::: Data for the task :::

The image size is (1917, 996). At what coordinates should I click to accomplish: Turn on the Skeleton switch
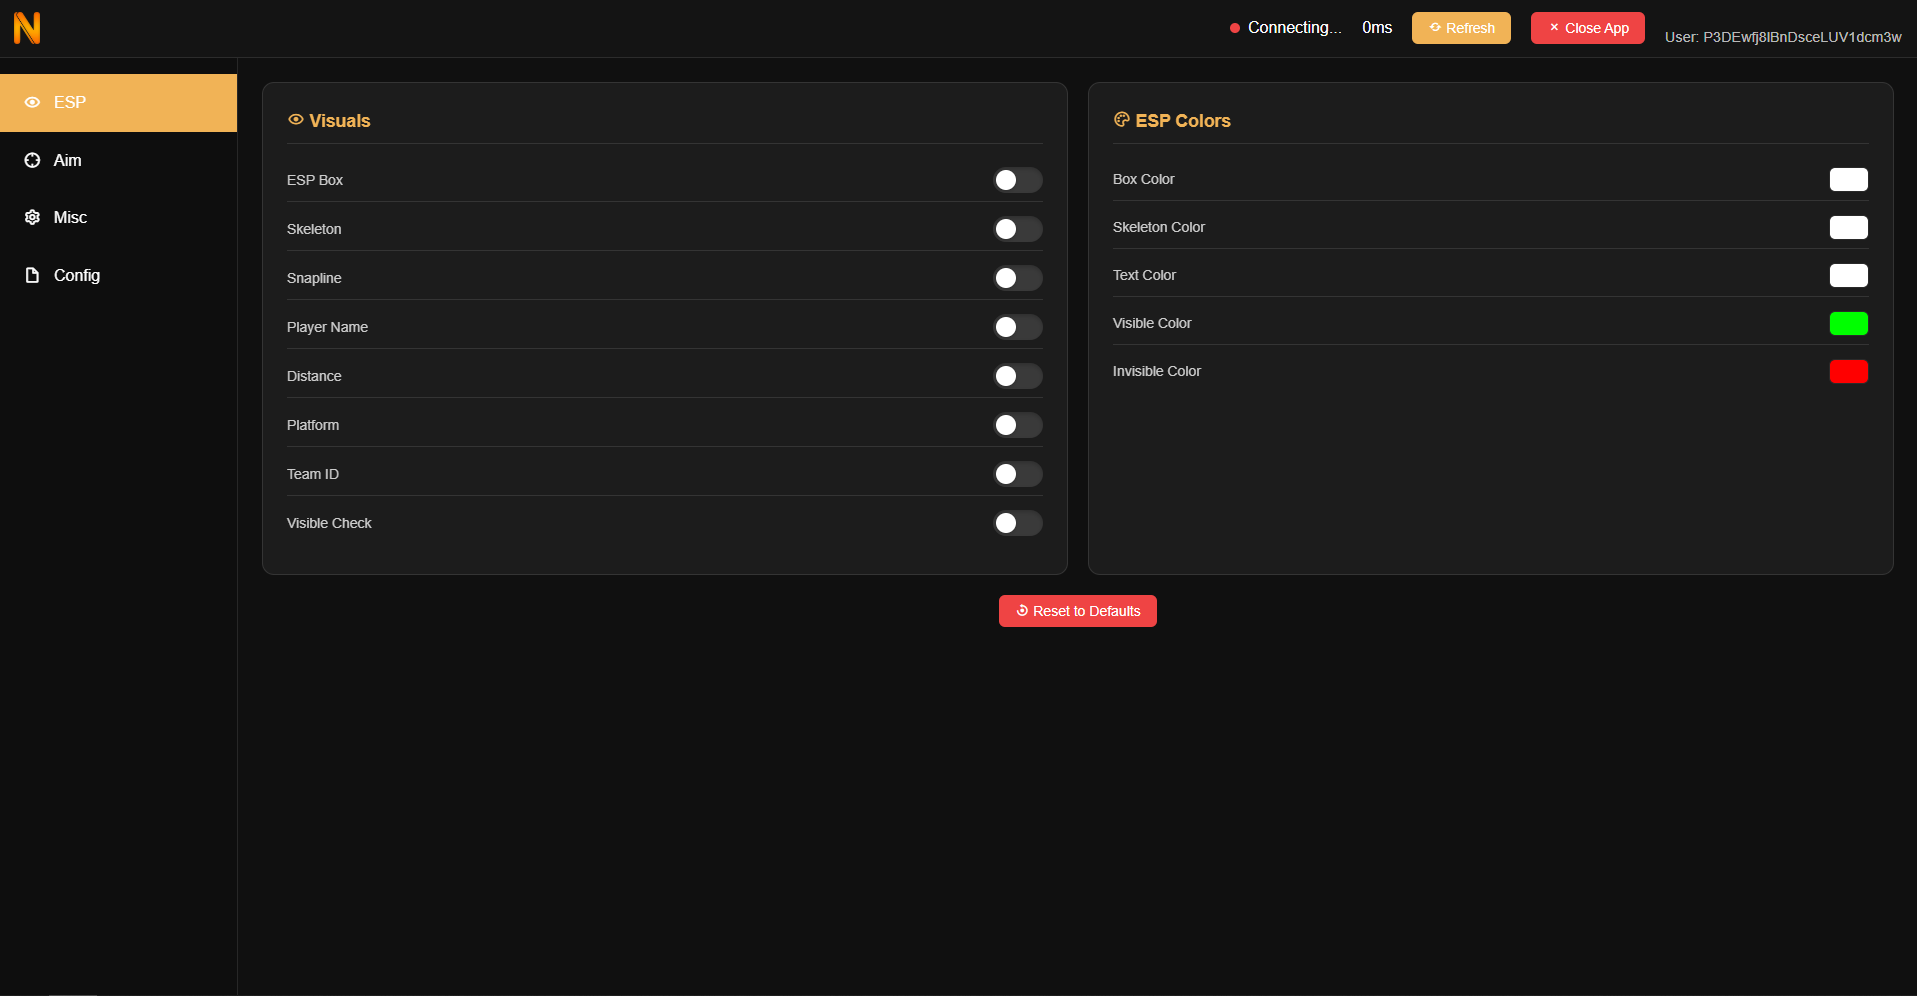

:::
::: Data for the task :::

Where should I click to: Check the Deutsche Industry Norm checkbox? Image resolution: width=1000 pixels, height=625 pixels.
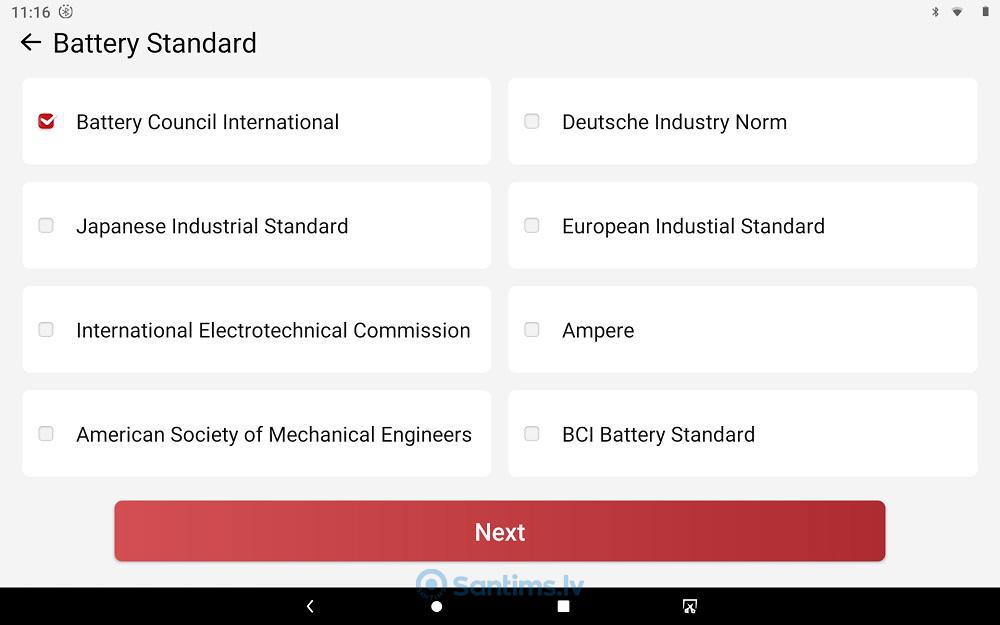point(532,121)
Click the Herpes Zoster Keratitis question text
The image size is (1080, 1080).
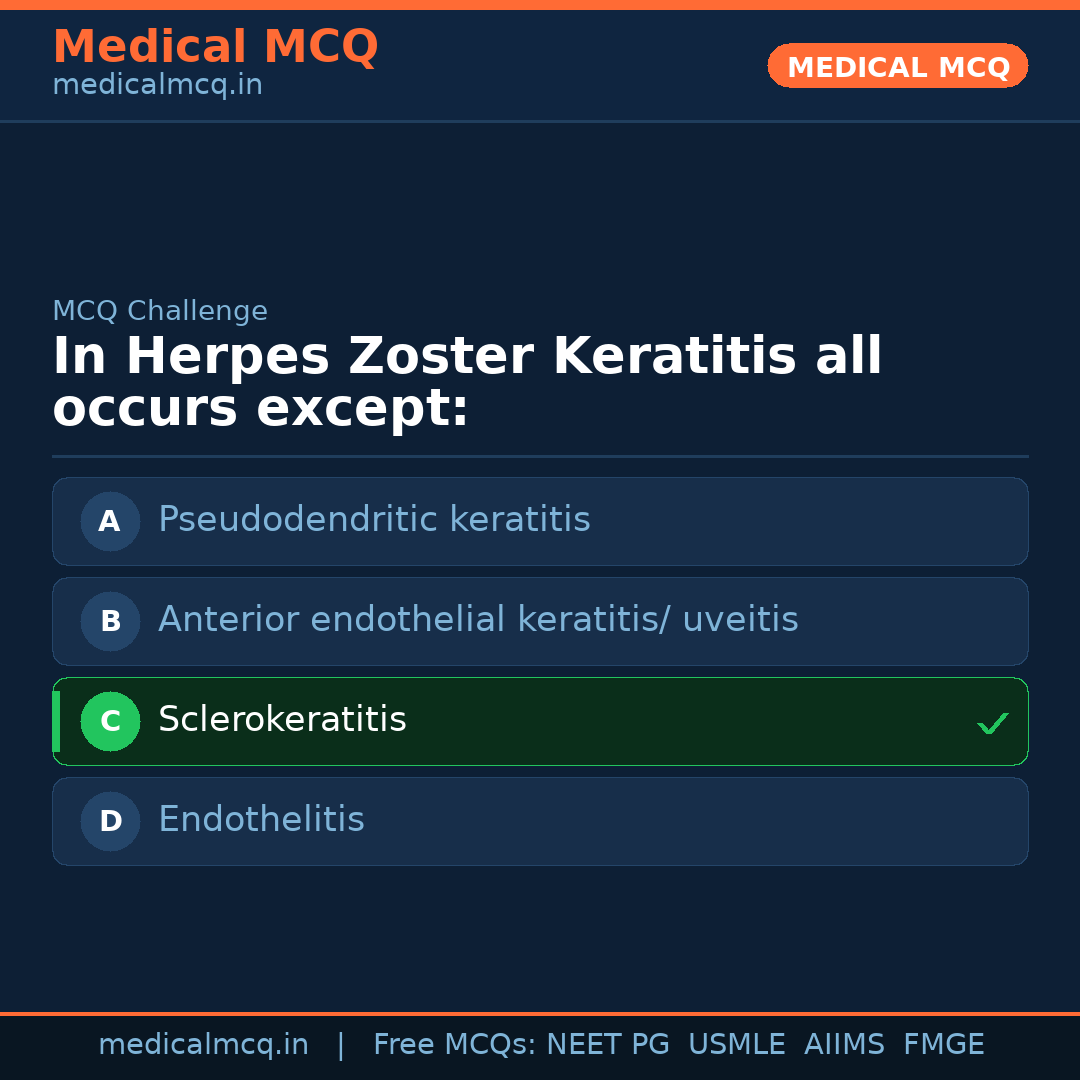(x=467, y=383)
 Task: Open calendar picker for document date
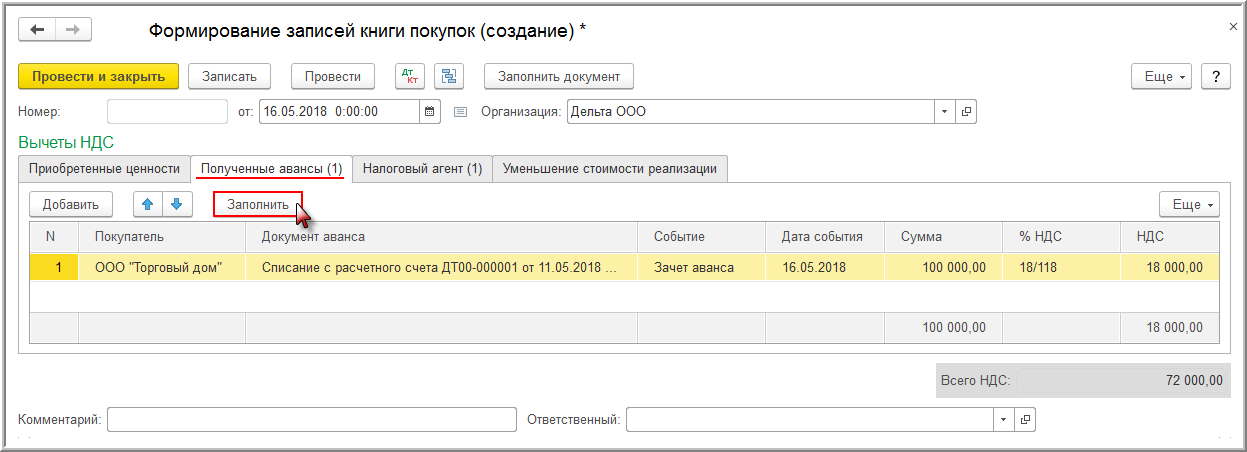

:::

• Task to carry out
Only one stretch of the data is wanted: write out exactly the lines from the one holding "Where should I" through the one holding "Task: Open calendar picker for document date", both included, without the pictures.

• Result below
Where should I click to: Check the Deutsche Industry Norm checkbox? Image resolution: width=1000 pixels, height=625 pixels.
point(532,121)
Click the Herpes Zoster Keratitis question text
The image size is (1080, 1080).
(x=467, y=383)
 Task: Open calendar picker for document date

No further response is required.